Start of DATASET

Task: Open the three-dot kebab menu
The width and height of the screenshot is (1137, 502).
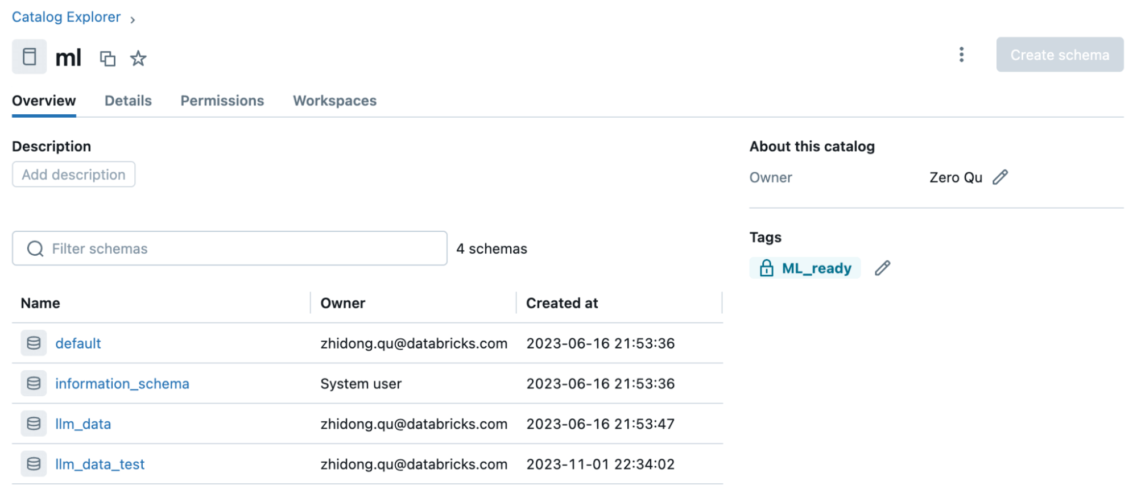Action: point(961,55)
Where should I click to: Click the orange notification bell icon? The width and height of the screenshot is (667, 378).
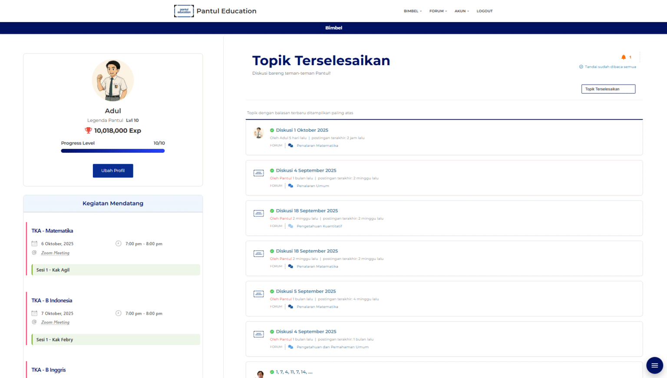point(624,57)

End of DATASET

Your answer must be the lines from the one containing "The width and height of the screenshot is (1137, 502)." through the last line of the records, both included, written out exactly and without pictures.

[TASK OUTPUT]
The width and height of the screenshot is (1137, 502).
Action: point(961,55)
Where should I click to: Click the orange notification bell icon? The width and height of the screenshot is (667, 378).
point(624,57)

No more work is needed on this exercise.